TAMPA - Higher earning, higher learning.

That's the way head football coaches should look at the difficult transition from the college ranks to the pro game, especially with the recent departures of Nick Saban and Bobby Petrino still reverberating in NFL executive suites.

There's usually more money to be made as a head coach in the NFL, but those 32 jobs come with an advisory that Falcons veteran safety Lawyer Milloy articulated so clearly this week:

This league is for men.

"The move from college to pro can be done, but when you look at the last 10-15 years, I don't think the track record is very good," said Bucs quarterbacks coach Paul Hackett, a longtime NFL assistant who has served as head coach at Southern Cal and the University of Pittsburgh. "There haven't been a lot of success stories."

Hackett said the technical aspects of the sport are accentuated on a deeper level in the pro game, where players are interested in whether the head coach can "help me get another contract so I can take care of my family."

Petrino and Saban appeared to handle the intricacies of the pro playbook well enough to succeed.

But in both cases, they never left campus when trying to deal with professional athletes.

"From what I've heard, Coach Petrino tried to bring a college mentality to the team," said Tampa Bay center Matt Lehr, signed as a free agent in April after two seasons with Atlanta. "Discipline is good, don't get me wrong, but past a certain point, it doesn't work."

Given the recent examples of Petrino, Saban, Steve Spurrier, Butch Davis and Dennis Erickson, NFL owners and general managers should look at college hotshots warily.

"I'm sure there's a lot of guys who can come into this league from college and light it up," Bucs coach Jon Gruden said. "But the job is very different, yes it is."

High-profile college coaches like Florida's Urban Meyer and Jeff Tedford of Cal won't be automatically ruled out of consideration for vacant NFL jobs, but their attractiveness as candidates has taken a major hit.

Forget about the improbability of the Dolphins winning at Foxborough next week - the real upset of the year would be the Falcons replacing Petrino with another coach out of the college ranks.

The pro game is so mercurial for coaches, we could now be witnessing a growing movement from the NFL toward the college sideline.

Texans offensive coordinator Mike Sherman, a former head coach in Green Bay, just accepted the head coaching job at Texas A&M.

Despite a 3-9 season at Notre Dame, former Patriots offensive coordinator Charlie Weis isn't leaving South Bend behind ... unless he has to.

"My wife and son are almost getting sick of seeing me," Weis said in 2005, toward the end of his first season with the Fighting Irish. "Come February of an NFL season, you're usually toast.
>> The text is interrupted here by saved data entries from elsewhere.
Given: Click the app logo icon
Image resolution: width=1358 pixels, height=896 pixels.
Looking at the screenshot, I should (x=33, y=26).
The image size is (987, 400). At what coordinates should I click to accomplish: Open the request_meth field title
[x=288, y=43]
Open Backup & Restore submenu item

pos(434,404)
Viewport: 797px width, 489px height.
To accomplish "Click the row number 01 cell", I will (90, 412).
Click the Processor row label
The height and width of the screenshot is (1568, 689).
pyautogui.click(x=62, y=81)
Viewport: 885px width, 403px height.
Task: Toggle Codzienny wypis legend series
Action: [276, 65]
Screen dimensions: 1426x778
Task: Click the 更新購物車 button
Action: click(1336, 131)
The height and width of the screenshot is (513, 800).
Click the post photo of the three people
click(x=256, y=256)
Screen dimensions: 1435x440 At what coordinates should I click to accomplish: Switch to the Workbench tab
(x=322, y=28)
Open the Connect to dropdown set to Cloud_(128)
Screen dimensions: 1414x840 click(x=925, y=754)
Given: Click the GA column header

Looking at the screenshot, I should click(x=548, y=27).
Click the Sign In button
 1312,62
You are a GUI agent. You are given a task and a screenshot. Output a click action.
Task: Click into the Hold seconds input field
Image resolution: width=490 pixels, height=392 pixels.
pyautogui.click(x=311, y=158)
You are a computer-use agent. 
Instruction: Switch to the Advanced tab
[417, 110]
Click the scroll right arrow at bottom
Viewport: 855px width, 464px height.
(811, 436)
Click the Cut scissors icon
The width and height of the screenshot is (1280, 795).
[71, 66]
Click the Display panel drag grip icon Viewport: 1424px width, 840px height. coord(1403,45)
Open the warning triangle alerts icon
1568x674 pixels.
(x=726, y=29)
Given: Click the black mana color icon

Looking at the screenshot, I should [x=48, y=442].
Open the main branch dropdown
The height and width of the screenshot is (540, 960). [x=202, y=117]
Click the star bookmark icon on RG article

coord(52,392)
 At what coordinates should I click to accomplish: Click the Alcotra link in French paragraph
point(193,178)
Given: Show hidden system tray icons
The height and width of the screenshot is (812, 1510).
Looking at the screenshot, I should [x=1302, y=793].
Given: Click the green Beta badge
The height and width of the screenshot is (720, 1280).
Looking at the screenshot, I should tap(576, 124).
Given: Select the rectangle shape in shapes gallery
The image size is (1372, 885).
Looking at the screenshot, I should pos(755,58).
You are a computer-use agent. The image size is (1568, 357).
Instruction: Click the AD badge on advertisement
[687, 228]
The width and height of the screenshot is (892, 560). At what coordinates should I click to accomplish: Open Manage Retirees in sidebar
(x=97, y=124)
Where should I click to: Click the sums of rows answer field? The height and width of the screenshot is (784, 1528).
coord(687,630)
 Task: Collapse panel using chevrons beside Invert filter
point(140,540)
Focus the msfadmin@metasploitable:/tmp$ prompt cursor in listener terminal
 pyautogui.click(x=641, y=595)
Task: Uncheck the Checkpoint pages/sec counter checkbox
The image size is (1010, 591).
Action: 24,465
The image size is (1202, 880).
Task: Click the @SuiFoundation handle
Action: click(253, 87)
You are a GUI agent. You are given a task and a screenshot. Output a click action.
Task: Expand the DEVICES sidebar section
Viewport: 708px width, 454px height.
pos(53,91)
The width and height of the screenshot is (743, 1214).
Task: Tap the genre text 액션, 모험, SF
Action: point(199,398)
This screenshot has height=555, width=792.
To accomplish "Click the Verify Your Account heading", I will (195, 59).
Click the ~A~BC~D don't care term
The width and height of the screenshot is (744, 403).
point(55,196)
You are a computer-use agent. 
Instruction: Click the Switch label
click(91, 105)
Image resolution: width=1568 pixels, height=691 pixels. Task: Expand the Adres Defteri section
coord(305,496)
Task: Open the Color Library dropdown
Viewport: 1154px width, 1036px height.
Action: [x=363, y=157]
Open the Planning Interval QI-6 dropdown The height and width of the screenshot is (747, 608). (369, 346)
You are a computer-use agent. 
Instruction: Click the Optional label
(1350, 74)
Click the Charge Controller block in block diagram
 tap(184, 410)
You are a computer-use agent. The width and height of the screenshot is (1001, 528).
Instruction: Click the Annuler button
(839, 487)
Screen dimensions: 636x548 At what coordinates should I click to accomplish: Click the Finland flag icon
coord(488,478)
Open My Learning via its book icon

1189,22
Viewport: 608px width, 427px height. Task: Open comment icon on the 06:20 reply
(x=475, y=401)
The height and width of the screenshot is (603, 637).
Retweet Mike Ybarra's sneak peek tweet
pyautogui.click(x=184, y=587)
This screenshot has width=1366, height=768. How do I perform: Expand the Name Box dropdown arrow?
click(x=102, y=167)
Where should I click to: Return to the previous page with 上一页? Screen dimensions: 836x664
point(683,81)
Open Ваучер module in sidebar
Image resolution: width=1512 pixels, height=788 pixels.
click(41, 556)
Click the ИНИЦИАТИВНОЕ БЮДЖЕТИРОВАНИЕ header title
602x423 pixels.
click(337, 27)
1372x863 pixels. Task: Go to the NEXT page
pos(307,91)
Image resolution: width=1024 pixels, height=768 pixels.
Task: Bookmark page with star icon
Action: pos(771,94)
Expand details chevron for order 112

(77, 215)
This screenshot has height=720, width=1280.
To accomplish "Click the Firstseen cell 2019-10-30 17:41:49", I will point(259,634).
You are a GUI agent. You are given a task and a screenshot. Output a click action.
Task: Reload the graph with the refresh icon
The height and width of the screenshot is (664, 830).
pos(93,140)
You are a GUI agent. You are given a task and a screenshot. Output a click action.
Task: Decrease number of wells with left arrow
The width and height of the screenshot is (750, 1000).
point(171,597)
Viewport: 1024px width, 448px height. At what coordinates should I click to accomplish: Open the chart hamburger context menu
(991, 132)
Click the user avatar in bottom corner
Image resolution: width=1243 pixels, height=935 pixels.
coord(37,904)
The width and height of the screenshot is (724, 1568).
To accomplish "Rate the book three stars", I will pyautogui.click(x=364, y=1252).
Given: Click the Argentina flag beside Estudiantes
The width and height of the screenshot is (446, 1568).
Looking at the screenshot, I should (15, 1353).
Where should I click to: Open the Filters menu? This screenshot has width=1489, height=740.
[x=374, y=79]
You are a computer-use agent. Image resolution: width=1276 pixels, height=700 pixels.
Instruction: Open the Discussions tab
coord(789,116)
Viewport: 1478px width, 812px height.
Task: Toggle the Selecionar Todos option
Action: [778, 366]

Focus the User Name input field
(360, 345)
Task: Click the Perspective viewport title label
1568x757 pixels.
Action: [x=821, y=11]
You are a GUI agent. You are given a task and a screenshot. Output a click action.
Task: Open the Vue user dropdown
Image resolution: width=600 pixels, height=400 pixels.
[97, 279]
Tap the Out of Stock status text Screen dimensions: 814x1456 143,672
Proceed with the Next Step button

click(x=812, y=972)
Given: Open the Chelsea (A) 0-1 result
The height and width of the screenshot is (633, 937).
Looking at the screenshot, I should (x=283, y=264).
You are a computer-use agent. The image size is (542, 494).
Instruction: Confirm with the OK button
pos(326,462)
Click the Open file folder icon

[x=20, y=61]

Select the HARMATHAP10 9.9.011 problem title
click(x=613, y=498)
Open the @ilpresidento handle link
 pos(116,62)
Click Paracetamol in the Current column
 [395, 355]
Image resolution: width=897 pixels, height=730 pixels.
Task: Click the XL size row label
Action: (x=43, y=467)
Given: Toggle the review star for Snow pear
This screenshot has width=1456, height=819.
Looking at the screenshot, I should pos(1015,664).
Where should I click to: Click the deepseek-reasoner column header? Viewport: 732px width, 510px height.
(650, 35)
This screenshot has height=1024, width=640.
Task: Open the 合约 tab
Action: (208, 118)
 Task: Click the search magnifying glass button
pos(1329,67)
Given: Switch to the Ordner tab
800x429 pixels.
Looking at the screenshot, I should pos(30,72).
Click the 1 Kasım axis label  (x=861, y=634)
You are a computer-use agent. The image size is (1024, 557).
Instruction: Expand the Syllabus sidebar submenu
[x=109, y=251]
You're burned as bad as you could possibly be. You need a few days laying on the beach in Puerto Rico just to try to rejuvenate."

Some college coaches have stepped up and done well in their NFL careers.

Between two stints at USC, John Robinson led the Rams to six playoff appearances. Bobby Ross was 50-36 in five seasons with the Chargers, including a Super Bowl appearance, after leaving Georgia Tech. Jimmy Johnson, who won a national title at Miami, won two Super Bowls with the Cowboys in 1992-93 after a 1-15 debut in 1989.

"At the pro level, there's more volume, the game is faster and it's more technical," Hackett said. "In college, you're dealing with players still in a developmental stage. Here, it's a business."

Risky business.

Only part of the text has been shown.